Quote word for word the stretch from the line containing "You are a computer-use agent. The" through the last line, leaving out the pictures.

▶ _RECORDS FOR PROCESSING_
— start —
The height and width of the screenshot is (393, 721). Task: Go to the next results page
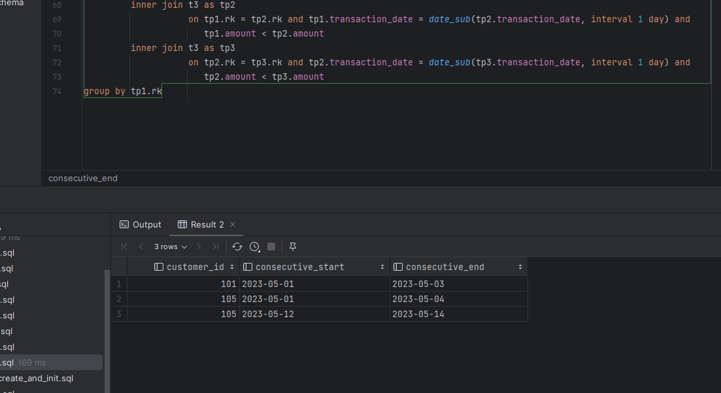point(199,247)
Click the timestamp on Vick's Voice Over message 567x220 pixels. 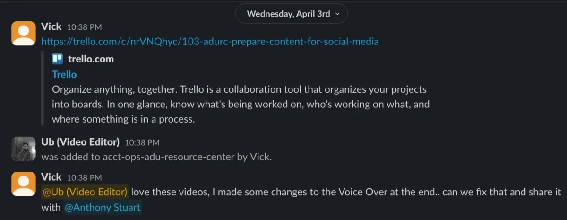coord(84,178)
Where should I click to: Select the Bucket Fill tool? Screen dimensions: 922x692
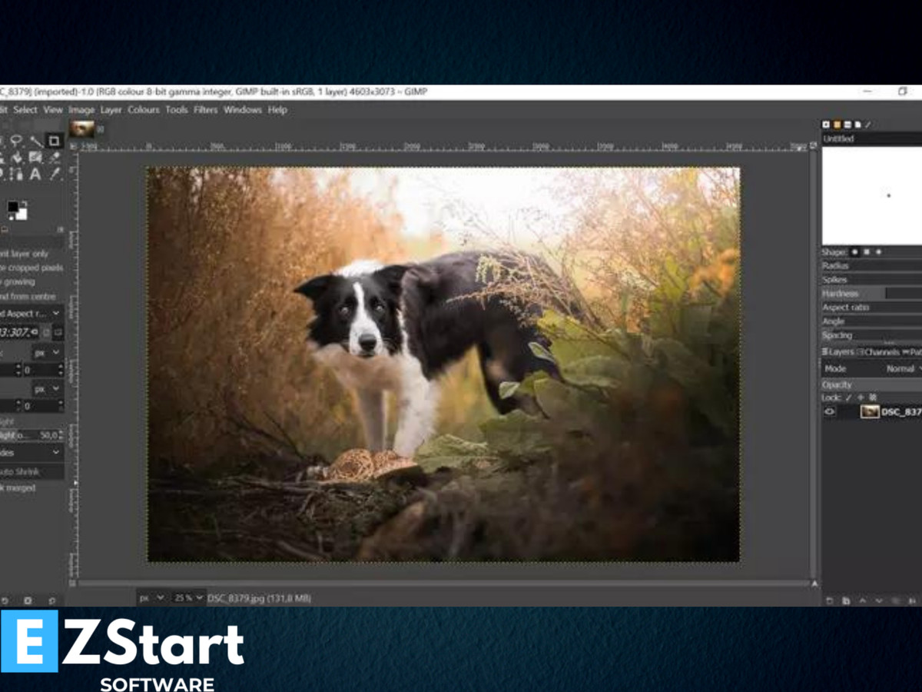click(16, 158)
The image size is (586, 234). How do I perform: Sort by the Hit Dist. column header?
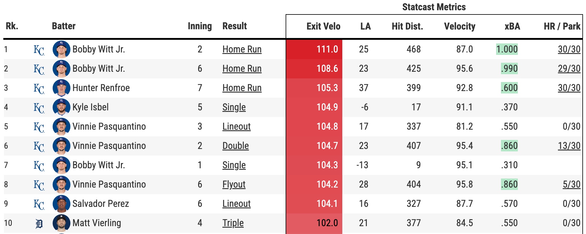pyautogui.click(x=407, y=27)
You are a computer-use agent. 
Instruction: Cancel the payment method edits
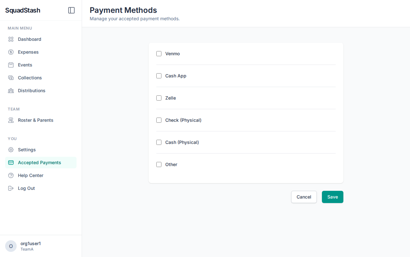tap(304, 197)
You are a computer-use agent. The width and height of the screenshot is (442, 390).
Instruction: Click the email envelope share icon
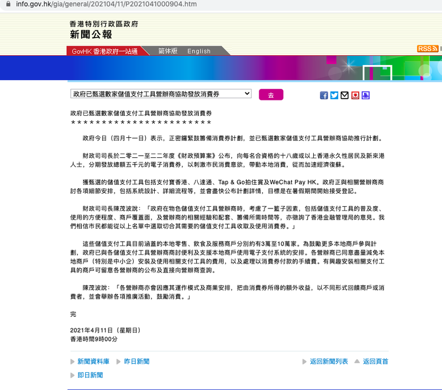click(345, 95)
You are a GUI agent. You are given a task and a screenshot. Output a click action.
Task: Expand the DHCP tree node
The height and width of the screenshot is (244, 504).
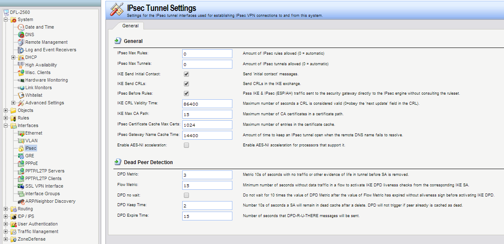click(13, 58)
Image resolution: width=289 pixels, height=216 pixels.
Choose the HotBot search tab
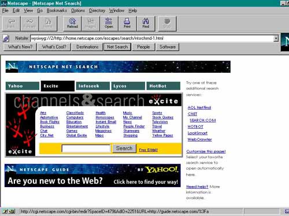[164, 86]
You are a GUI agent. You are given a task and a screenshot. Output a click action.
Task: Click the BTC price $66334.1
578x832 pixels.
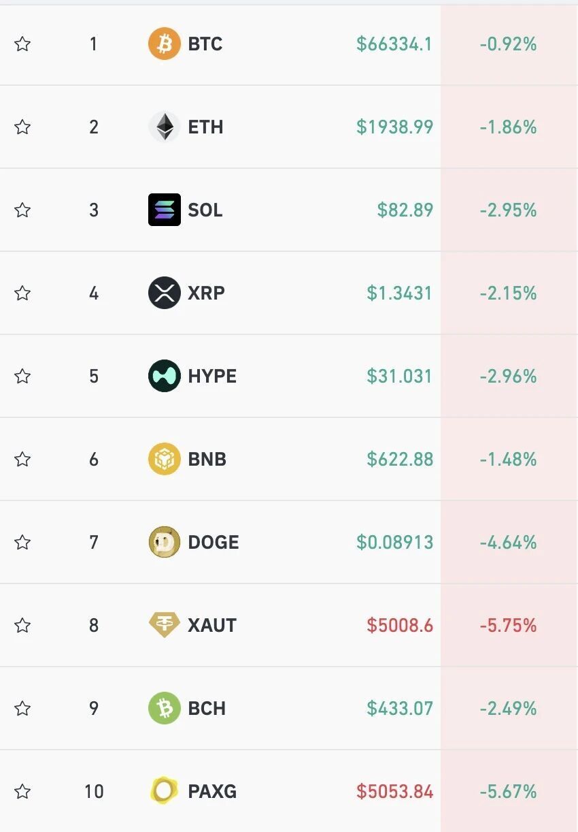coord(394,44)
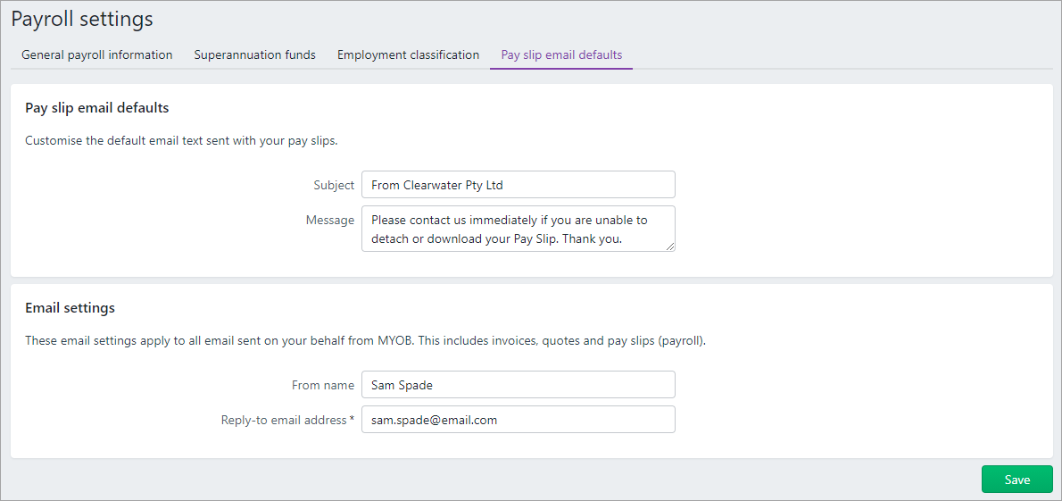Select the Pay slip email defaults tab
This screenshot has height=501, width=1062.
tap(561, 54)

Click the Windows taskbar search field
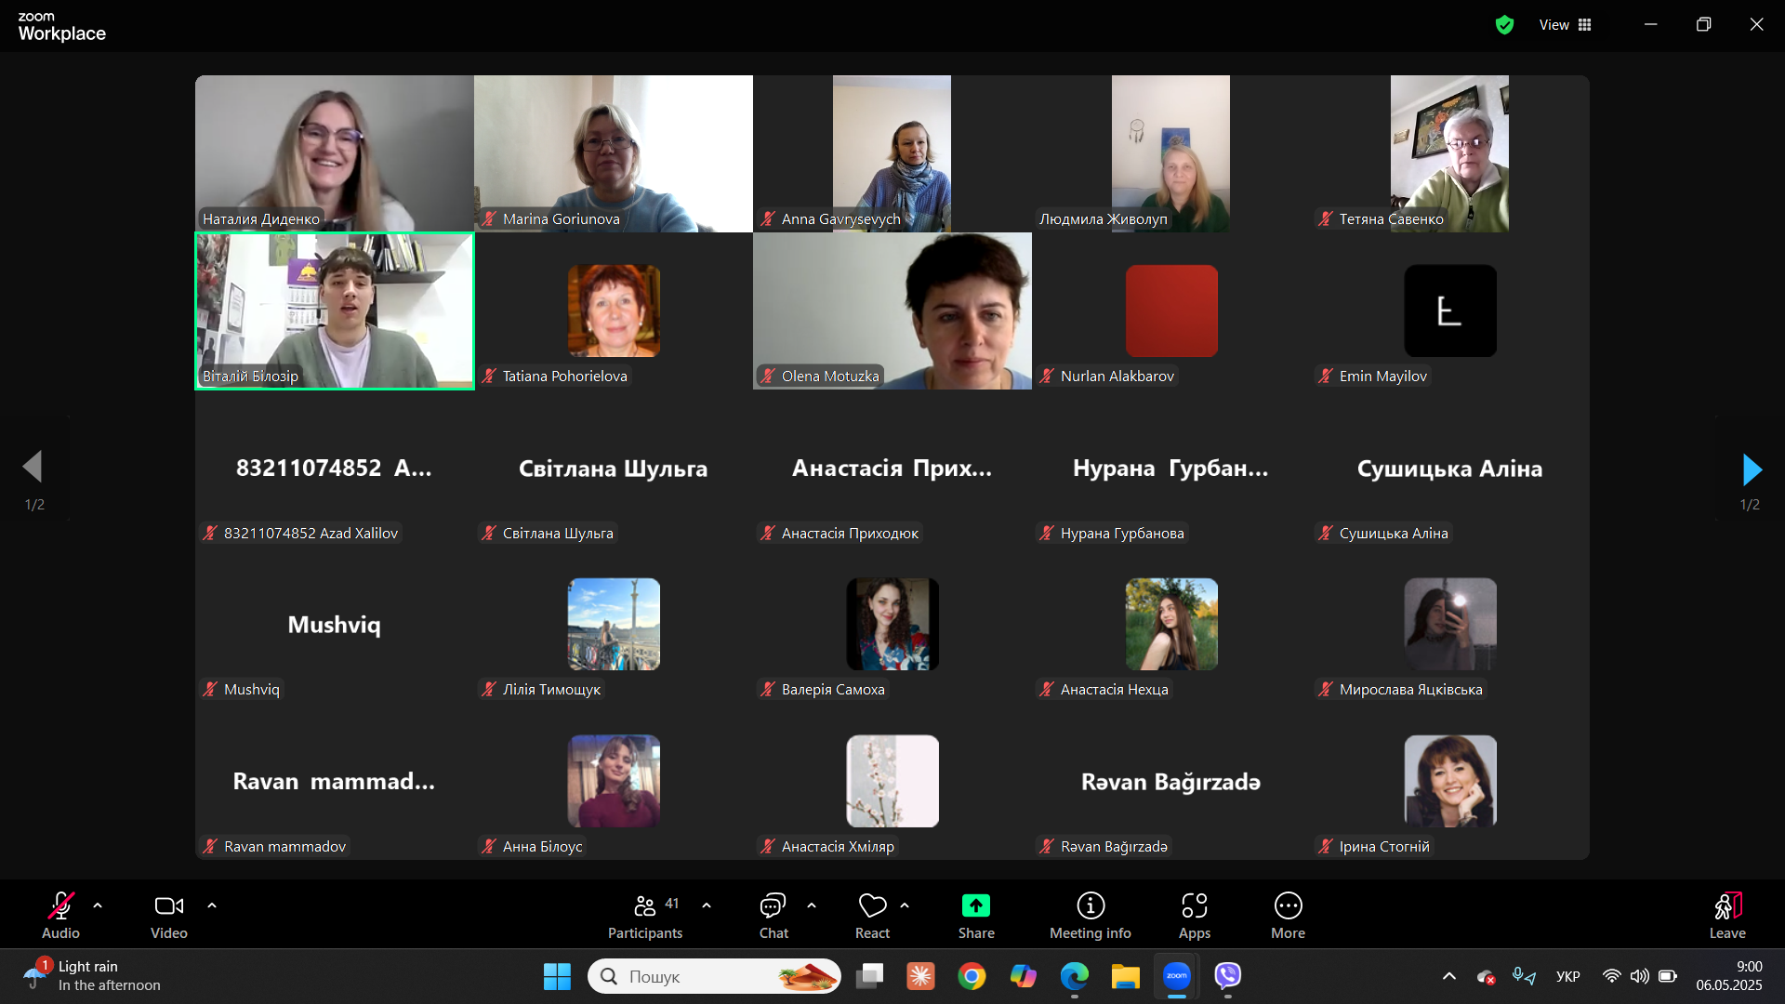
— end —
▶ _SOLUTION FOR THIS TASK_
You are a computer-use agent. The width and height of the screenshot is (442, 390).
Instruction: Click the email envelope share icon
click(345, 95)
You are a GUI agent. You are given a task and a screenshot. Output a click action.
Task: Expand the DHCP tree node
The height and width of the screenshot is (244, 504).
click(13, 58)
Image resolution: width=289 pixels, height=216 pixels.
Choose the HotBot search tab
[164, 86]
You are a GUI agent. You are given a task and a screenshot. Output a click action.
Task: Click the BTC price $66334.1
578x832 pixels.
coord(394,44)
Select the Pay slip email defaults tab
This screenshot has height=501, width=1062.
tap(561, 54)

Click the Windows taskbar search field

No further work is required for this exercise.